Instructions for the task:
Your copy should match the entries exactly, except that it holds no pictures.

Collection entries:
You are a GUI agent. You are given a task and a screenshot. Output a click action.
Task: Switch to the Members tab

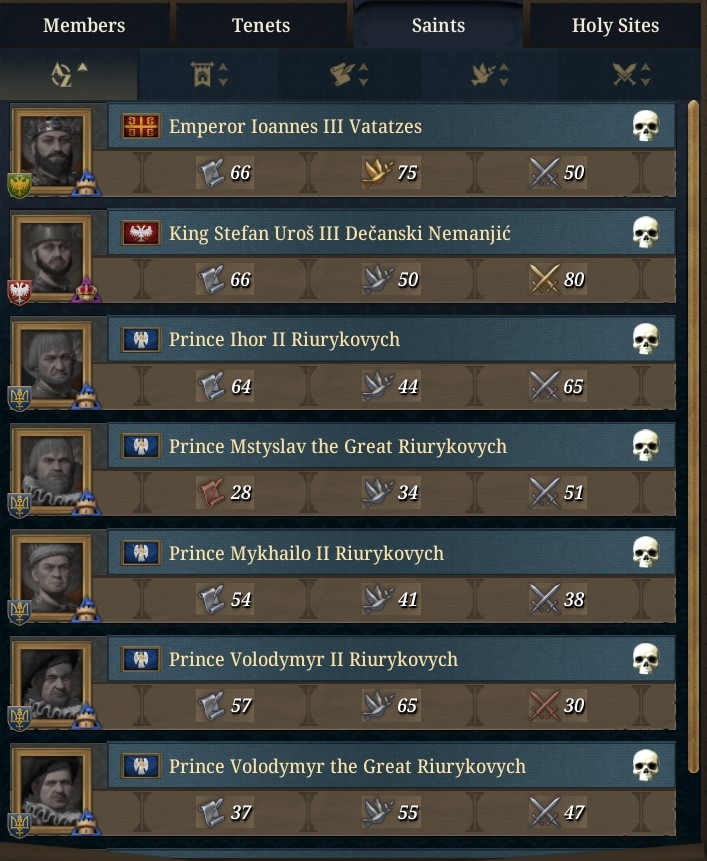(84, 25)
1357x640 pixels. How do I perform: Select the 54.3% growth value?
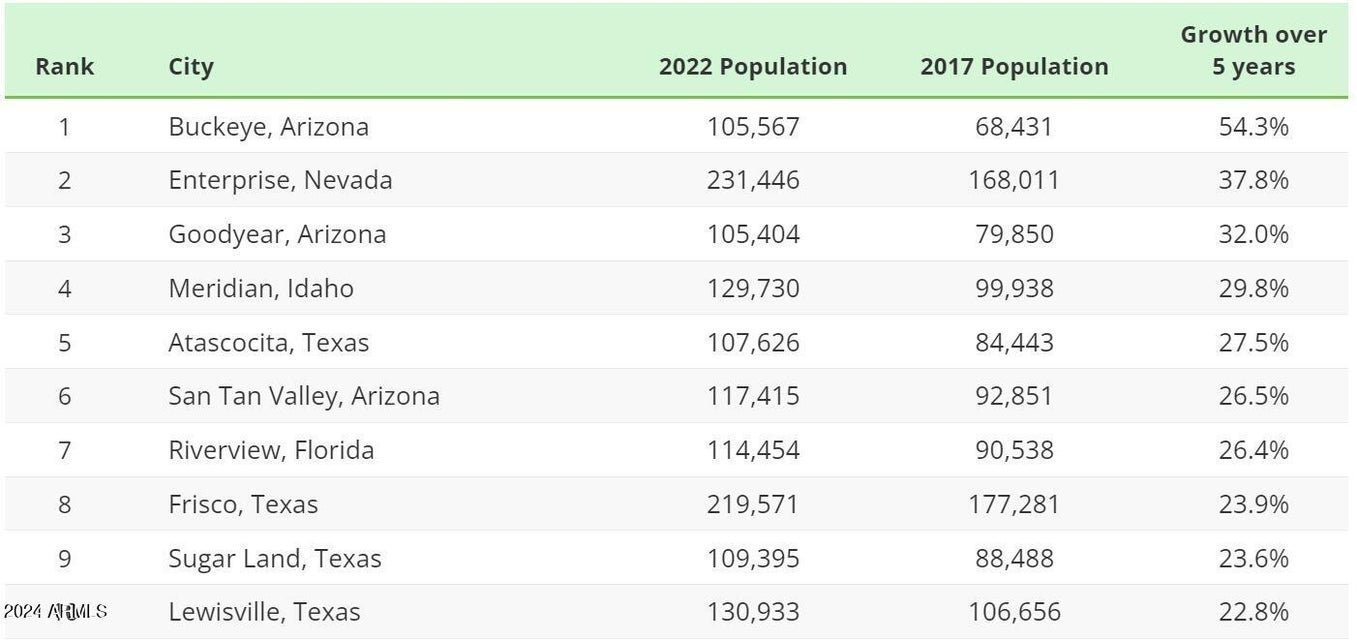pyautogui.click(x=1253, y=127)
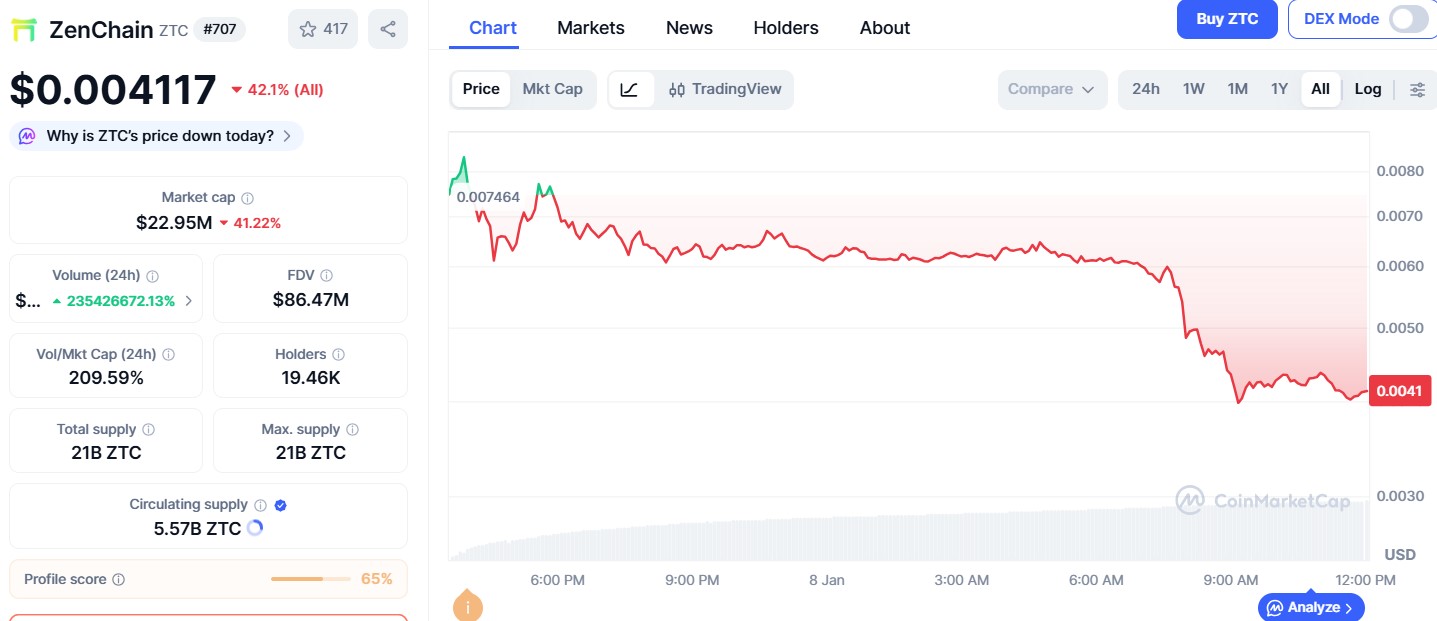The width and height of the screenshot is (1437, 621).
Task: Select the line chart icon
Action: [x=630, y=89]
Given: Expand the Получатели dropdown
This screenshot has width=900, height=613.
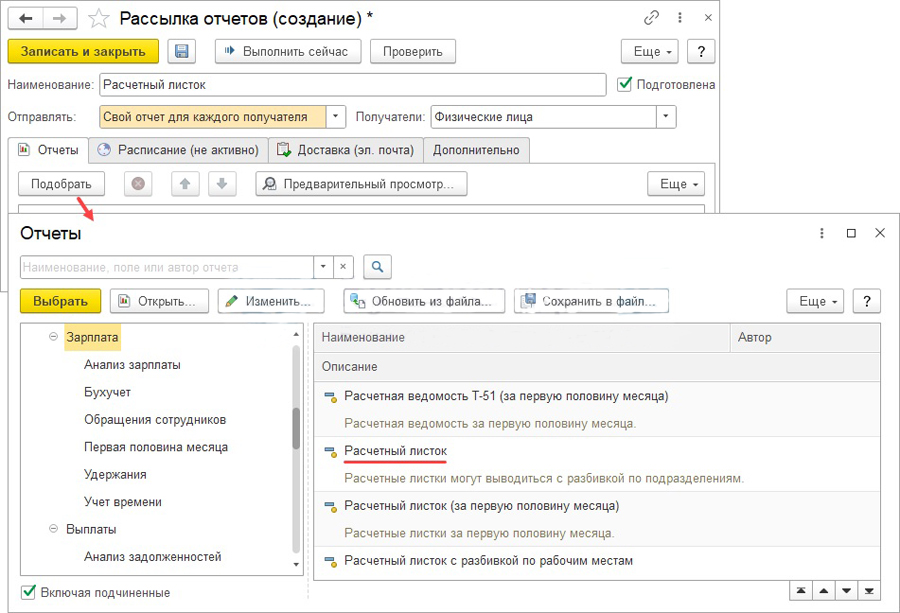Looking at the screenshot, I should click(666, 117).
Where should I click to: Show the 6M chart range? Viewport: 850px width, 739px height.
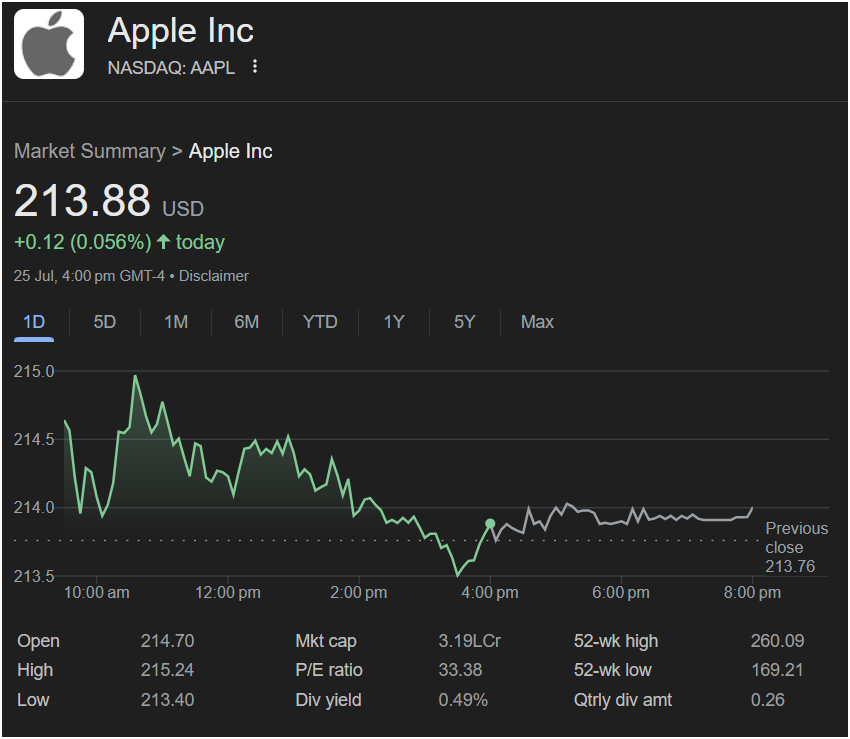click(x=247, y=322)

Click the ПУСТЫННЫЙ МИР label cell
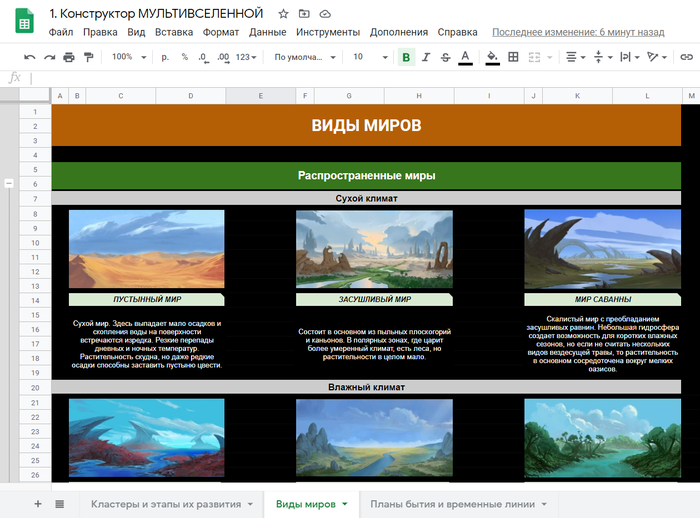pos(146,299)
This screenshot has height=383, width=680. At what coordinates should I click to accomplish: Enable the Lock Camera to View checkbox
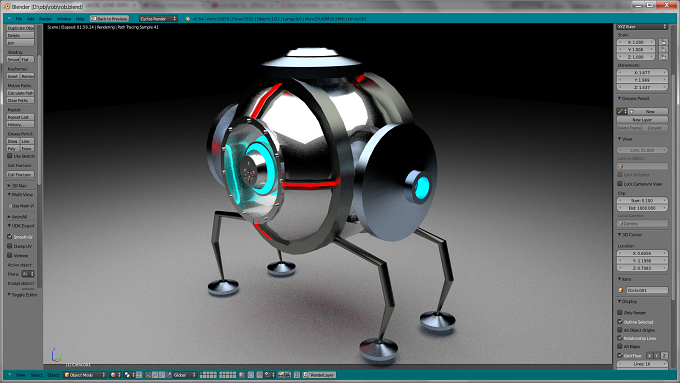(620, 184)
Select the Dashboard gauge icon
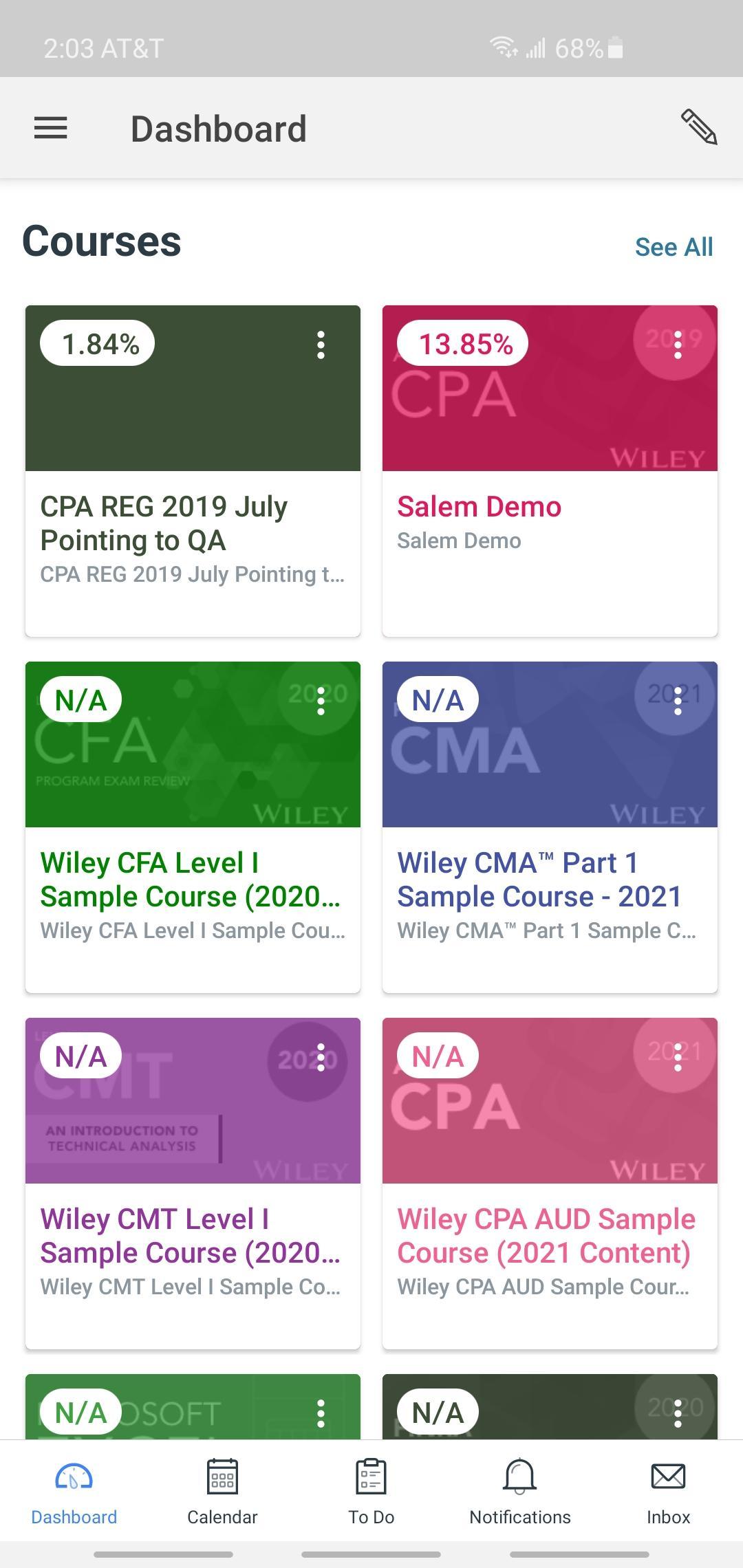 click(x=74, y=1476)
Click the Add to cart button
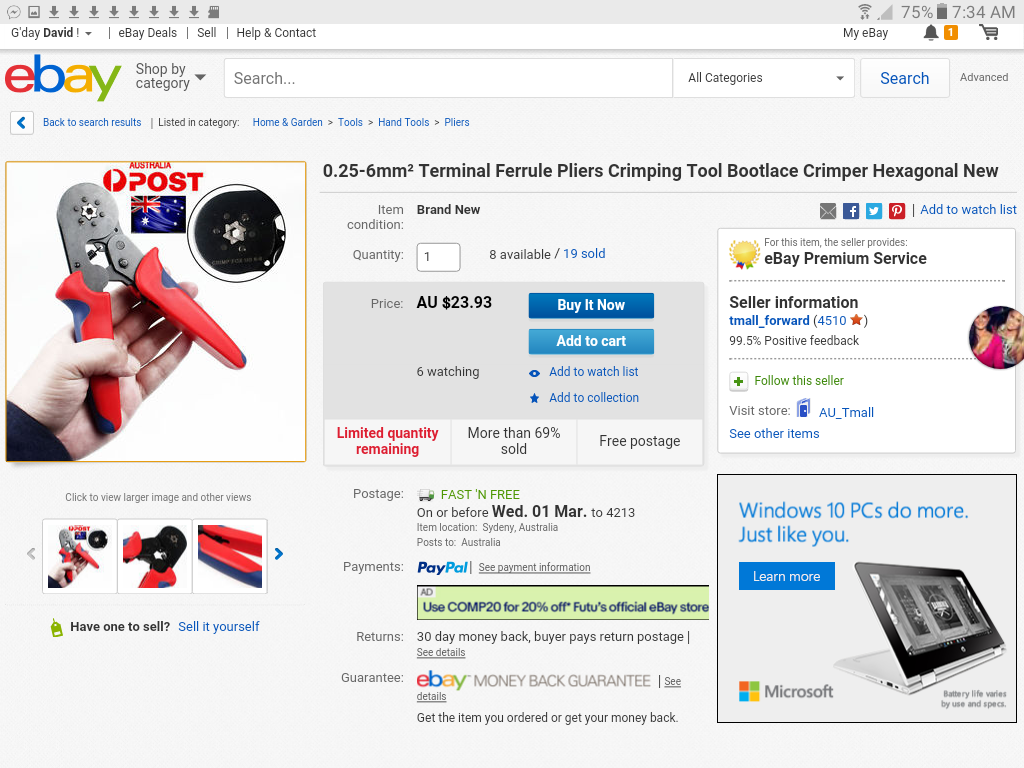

Response box:
You are a GUI agent. You are given a task and a screenshot. Output a click action.
Task: Switch to the Members tab

(84, 25)
1357x640 pixels. How do I perform: Select the 54.3% growth value?
pyautogui.click(x=1253, y=127)
The width and height of the screenshot is (1437, 621).
Task: Select the line chart icon
Action: [x=630, y=89]
Given: Expand the Получатели dropdown
This screenshot has width=900, height=613.
Looking at the screenshot, I should click(666, 117).
Where should I click to: Show the 6M chart range? Viewport: 850px width, 739px height.
click(x=247, y=322)

Click the ПУСТЫННЫЙ МИР label cell
pos(146,299)
This screenshot has height=383, width=680. At what coordinates should I click to accomplish: Enable the Lock Camera to View checkbox
(620, 184)
Select the Dashboard gauge icon
 click(x=74, y=1476)
Click the Add to cart button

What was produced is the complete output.